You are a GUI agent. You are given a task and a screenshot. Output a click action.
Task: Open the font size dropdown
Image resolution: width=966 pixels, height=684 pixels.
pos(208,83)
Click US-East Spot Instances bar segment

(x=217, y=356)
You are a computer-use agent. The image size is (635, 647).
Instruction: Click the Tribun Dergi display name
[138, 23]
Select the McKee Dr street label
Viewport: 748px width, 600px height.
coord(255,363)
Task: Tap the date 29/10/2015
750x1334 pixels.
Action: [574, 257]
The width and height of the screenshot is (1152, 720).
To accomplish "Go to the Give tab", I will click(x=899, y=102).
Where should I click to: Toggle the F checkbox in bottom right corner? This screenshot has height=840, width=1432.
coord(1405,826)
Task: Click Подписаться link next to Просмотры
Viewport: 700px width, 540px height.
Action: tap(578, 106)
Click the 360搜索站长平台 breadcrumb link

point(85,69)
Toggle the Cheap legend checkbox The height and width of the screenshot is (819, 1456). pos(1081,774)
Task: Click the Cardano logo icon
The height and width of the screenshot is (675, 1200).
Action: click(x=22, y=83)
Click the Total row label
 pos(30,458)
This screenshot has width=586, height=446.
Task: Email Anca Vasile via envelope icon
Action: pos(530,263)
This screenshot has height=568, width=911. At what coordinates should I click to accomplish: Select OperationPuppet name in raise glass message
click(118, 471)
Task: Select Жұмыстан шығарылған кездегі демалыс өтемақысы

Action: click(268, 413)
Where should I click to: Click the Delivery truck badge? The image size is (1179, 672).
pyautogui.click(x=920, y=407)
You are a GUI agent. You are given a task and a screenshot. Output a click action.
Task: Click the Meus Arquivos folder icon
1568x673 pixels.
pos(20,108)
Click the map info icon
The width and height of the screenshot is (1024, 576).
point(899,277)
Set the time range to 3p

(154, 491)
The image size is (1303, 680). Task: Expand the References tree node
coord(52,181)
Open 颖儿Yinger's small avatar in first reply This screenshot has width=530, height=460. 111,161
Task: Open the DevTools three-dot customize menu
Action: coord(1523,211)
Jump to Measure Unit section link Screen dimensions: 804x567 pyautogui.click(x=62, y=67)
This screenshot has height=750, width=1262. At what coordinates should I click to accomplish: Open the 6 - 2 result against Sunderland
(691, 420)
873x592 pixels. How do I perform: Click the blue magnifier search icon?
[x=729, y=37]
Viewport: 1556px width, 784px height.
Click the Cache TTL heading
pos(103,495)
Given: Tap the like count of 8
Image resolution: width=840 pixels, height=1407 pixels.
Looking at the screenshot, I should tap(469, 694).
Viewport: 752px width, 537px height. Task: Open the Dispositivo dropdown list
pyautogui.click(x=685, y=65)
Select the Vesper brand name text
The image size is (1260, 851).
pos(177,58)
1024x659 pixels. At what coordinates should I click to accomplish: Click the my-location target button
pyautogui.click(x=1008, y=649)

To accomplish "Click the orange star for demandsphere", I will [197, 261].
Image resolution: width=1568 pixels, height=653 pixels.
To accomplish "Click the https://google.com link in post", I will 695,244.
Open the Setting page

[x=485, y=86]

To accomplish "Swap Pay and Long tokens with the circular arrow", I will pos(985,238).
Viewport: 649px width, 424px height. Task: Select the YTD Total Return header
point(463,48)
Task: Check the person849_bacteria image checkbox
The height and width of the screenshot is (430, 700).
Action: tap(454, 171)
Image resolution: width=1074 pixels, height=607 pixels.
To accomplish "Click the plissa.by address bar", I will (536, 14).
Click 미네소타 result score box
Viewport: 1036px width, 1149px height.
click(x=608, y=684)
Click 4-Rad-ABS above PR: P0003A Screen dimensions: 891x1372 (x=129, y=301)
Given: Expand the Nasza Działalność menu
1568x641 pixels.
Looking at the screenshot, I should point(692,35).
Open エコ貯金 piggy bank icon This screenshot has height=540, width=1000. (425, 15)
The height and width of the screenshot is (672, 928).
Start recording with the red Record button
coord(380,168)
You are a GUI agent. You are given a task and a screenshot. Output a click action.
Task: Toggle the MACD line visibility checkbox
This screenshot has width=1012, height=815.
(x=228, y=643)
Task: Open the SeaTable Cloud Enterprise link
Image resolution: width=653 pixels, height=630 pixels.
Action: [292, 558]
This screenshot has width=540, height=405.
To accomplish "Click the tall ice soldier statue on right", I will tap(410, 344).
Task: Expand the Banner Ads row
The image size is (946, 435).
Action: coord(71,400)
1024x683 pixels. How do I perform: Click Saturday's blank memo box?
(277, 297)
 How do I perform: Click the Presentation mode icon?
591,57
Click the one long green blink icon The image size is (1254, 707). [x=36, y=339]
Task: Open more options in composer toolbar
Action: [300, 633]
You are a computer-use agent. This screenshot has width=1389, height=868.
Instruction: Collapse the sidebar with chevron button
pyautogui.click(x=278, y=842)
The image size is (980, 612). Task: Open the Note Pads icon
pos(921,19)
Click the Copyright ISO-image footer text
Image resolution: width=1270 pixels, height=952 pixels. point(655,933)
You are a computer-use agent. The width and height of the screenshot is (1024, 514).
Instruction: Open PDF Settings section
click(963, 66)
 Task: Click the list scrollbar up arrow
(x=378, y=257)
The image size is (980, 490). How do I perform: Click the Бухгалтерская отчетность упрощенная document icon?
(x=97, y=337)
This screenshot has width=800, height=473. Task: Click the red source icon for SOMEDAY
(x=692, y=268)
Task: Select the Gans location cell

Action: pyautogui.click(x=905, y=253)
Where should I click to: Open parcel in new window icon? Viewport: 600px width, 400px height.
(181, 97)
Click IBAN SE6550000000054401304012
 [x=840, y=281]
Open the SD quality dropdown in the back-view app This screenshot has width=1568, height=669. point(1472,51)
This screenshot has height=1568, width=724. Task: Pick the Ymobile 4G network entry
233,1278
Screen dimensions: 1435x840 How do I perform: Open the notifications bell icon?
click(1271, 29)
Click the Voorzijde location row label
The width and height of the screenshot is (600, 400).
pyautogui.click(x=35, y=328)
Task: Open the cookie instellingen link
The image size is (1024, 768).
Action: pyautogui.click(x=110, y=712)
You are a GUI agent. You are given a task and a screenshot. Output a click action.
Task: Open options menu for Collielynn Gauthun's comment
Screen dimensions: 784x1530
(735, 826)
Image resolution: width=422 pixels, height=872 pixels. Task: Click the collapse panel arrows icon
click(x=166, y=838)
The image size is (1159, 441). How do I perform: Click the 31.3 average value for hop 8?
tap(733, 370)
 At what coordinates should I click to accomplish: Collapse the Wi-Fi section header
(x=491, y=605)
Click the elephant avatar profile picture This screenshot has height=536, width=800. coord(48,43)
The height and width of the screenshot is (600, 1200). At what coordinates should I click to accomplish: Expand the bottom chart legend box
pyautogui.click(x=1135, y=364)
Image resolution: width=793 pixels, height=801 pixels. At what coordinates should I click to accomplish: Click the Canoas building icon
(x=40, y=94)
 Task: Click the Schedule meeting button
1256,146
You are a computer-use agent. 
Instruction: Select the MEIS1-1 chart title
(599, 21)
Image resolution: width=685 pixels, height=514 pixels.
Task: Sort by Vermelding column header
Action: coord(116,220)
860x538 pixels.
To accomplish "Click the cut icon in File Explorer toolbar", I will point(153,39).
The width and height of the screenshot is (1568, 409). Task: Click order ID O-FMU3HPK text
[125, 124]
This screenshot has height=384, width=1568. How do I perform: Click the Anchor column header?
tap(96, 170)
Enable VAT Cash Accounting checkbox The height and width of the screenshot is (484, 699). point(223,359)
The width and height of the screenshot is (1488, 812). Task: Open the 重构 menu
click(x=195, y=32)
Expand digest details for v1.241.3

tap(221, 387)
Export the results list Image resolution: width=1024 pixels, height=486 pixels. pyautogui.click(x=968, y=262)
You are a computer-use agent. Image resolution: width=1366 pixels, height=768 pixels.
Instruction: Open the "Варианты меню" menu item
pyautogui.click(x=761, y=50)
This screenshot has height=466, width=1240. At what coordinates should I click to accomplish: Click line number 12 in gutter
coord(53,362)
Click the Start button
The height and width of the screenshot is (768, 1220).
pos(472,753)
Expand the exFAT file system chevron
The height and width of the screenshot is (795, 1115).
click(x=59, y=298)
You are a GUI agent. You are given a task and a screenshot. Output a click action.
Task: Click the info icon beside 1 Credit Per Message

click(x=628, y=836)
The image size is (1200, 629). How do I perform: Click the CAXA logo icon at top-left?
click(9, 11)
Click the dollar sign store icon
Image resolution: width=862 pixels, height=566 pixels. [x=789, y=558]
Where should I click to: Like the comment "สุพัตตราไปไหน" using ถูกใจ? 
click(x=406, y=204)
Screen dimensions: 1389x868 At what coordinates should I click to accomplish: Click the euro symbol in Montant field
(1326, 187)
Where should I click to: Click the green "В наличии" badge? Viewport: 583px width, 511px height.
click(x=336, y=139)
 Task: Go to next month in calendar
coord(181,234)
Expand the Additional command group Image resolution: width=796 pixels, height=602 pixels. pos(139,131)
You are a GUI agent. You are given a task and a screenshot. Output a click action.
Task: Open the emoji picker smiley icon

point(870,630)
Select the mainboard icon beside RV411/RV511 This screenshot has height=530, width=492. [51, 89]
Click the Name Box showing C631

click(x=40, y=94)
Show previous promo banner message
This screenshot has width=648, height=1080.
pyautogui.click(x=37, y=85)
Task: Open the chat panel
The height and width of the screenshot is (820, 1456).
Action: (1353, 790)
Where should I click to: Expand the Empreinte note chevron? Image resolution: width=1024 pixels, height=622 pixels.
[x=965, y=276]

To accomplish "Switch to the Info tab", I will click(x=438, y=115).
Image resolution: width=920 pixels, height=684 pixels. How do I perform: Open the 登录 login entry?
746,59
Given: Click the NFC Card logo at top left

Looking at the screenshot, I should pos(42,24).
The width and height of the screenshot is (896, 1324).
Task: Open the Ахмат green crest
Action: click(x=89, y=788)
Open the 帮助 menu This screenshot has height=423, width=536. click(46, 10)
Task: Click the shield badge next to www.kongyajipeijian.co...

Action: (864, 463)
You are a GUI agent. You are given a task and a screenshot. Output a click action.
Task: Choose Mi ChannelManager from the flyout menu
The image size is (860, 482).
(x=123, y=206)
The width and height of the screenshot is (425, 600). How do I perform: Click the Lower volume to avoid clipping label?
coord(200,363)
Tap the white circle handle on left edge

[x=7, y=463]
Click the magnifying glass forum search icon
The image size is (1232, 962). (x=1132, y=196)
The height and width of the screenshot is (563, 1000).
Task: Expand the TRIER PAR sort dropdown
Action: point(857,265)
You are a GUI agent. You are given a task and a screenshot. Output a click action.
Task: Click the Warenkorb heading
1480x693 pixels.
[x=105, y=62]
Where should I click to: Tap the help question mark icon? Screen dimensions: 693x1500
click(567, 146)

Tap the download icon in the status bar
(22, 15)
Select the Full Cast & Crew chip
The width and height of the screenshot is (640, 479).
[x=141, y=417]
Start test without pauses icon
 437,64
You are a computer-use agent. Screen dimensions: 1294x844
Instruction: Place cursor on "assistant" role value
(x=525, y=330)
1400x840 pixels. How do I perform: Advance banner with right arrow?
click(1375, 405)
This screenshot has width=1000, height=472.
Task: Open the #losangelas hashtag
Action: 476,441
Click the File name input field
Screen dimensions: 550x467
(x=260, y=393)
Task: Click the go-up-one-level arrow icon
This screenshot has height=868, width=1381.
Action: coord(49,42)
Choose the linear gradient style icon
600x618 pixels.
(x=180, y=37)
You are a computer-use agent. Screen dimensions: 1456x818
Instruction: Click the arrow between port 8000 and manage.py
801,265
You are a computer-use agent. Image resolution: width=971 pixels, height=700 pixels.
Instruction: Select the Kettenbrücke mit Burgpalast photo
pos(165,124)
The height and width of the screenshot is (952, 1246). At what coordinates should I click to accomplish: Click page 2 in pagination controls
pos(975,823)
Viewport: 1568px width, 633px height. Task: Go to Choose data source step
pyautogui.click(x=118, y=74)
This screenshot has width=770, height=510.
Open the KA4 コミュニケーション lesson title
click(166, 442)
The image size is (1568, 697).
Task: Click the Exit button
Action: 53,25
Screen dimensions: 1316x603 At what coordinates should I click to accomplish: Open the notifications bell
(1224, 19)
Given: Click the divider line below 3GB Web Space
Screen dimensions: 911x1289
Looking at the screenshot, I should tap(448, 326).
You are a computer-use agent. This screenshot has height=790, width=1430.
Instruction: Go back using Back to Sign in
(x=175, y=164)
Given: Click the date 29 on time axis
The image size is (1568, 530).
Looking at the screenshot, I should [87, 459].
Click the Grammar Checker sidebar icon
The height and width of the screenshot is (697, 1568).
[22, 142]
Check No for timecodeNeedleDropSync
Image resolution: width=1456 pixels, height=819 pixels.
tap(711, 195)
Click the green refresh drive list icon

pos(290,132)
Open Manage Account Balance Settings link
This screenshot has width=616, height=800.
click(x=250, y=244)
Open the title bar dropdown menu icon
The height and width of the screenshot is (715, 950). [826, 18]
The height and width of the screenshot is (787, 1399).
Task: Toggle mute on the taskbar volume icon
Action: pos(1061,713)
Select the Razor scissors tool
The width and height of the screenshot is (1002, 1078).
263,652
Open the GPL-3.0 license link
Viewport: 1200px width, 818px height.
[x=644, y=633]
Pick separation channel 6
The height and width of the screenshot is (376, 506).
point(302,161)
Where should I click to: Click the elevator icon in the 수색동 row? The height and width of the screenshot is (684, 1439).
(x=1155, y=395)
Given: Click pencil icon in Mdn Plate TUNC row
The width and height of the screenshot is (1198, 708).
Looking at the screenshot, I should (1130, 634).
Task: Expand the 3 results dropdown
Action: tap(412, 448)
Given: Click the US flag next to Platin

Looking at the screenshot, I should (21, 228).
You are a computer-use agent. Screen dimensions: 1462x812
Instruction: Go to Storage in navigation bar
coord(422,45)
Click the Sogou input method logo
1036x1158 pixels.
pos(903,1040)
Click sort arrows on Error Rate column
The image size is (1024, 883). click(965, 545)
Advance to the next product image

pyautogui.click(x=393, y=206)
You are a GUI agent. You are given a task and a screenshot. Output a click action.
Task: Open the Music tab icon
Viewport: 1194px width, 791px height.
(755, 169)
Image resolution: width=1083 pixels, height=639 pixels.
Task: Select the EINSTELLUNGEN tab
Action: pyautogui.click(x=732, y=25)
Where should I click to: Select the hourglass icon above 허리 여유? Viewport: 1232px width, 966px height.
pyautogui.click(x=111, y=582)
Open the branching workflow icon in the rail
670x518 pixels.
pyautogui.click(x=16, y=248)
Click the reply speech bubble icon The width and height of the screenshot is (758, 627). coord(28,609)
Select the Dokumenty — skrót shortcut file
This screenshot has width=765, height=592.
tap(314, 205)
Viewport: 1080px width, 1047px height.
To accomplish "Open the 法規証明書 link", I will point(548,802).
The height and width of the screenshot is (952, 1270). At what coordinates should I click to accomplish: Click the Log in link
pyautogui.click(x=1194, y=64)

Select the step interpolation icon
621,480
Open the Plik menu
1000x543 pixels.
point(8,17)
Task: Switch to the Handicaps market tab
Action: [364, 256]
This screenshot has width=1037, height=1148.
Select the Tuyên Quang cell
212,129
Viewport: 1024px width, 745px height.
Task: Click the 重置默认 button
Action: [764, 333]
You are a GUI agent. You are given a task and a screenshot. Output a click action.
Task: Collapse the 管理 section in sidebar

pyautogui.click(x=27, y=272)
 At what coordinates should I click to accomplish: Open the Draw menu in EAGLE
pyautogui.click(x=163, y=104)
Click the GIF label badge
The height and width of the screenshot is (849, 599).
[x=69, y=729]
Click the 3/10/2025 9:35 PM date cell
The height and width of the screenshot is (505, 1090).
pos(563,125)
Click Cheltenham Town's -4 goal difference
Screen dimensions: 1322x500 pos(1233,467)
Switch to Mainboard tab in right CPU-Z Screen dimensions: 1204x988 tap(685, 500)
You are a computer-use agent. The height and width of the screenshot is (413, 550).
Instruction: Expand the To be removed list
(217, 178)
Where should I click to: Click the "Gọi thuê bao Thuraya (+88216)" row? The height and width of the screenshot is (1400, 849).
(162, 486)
_ _ _ _ _ _ _
TASK TO COMPLETE: All lines from the one with "Viewport: 1080px width, 1047px height." onward to the end of the records above should be repeated exactly, and only those lines.

RESULT BELOW:
Viewport: 1080px width, 1047px height.
To accomplish "Open the 法規証明書 link", I will point(548,802).
The height and width of the screenshot is (952, 1270). At what coordinates should I click to accomplish: Click the Log in link
pyautogui.click(x=1194, y=64)

Select the step interpolation icon
621,480
Open the Plik menu
1000x543 pixels.
point(8,17)
Task: Switch to the Handicaps market tab
Action: [364, 256]
This screenshot has width=1037, height=1148.
Select the Tuyên Quang cell
212,129
Viewport: 1024px width, 745px height.
Task: Click the 重置默认 button
Action: [764, 333]
You are a GUI agent. You are given a task and a screenshot. Output a click action.
Task: Collapse the 管理 section in sidebar

pyautogui.click(x=27, y=272)
 At what coordinates should I click to accomplish: Open the Draw menu in EAGLE
pyautogui.click(x=163, y=104)
Click the GIF label badge
The height and width of the screenshot is (849, 599).
[x=69, y=729]
Click the 3/10/2025 9:35 PM date cell
The height and width of the screenshot is (505, 1090).
pos(563,125)
Click Cheltenham Town's -4 goal difference
Screen dimensions: 1322x500 pos(1233,467)
Switch to Mainboard tab in right CPU-Z Screen dimensions: 1204x988 tap(685, 500)
You are a computer-use agent. The height and width of the screenshot is (413, 550).
Instruction: Expand the To be removed list
(217, 178)
Where should I click to: Click the "Gọi thuê bao Thuraya (+88216)" row? The height and width of the screenshot is (1400, 849).
(162, 486)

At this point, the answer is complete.